Acho que, pelo que eu entendi, quer o legislativo, à guisa de interpretar norma constitucional, fazer uma alteração substancial de direitos. Necessariamente e de princípio, teria a lei que se originar do PL de mudar o tempo do verbo; passando do presente do indicativo para o imperfeito (terras que os índios “ocupam”, para “ocupavam” em determinada data, 1988)
Não tenho dúvida que há alteração da lei, não mera interpretação dela.

É óbvio, acrescente-se, que uma lei ordinária não pode alterar uma norma de nível constitucional.
Assim, acho que, se a lei for sancionada e não impugnada sua constitucionalidade (alteração de lei de nível superior, atingimento de cláusula pétrea), vai ocorrer novo imbróglio.

Com efeito, como a lei entra em vigência na data de sua publicação, nenhum efeito dela decorrente poderá alcançar fatos (facta praeterita) perfeitos ao tempo da lei vigente à época. Assim, ainda que a lei nova disser que somente são terras indígenas aquelas que ocupavam em 1988, somente disporá para o futuro. As ocupações existentes até a publicação da lei nova estariam alcançadas pela norma de proteção do direito adquirido, também de nível constitucional.
Há centenas de ações em torno do tema que aguardam a decisão do STF, a cujo entendimento deverão se submeter obrigatoriamente os julgamentos daqueles feitos.

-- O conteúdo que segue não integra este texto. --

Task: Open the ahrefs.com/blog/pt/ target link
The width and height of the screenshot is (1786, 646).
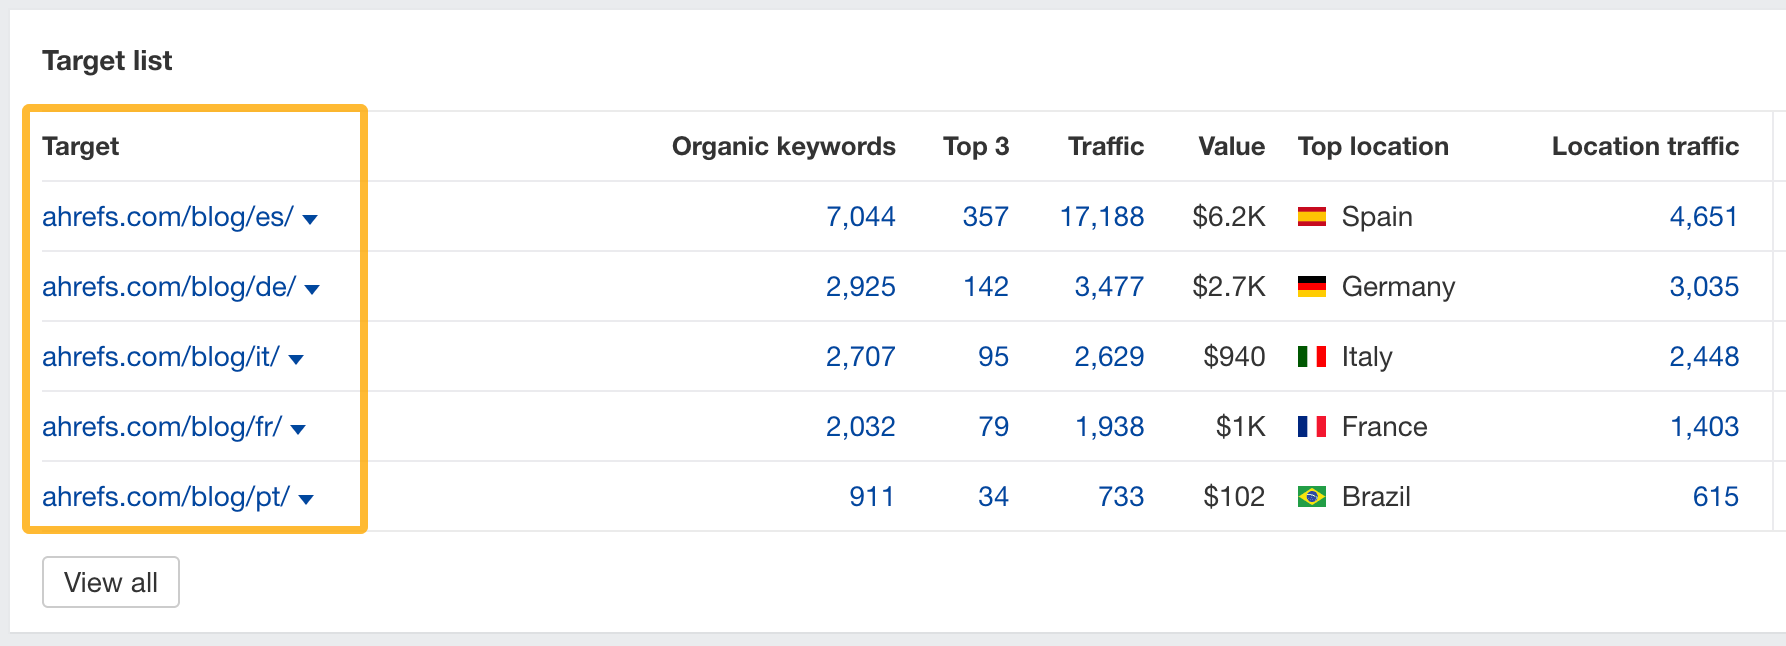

Pode ser que os indígenas, com percepção do “status” atual da legislação, se apossem, antes de publicada a futura lei, de áreas que têm como de sua ocupação ancestral, tradicional, cuja posse não mais possuem, gerando mais conflitos.
Vai ser uma disputa judicial longa, com possibilidade de discussão calcada em antigas e consolidadas regras de solução de conflitos das leis no tempo; alguns desses princípios ainda do tempo (eternos?) do antigo Direito romano.
Em tempo: a “ratio” do projeto de lei é prestigiar a segurança jurídica dos atuais detentores das terras indígenas. Indaga-se: nestes últimos 500 anos, alguém se preocupou com a segurança jurídica dos índios, que as detinham todas?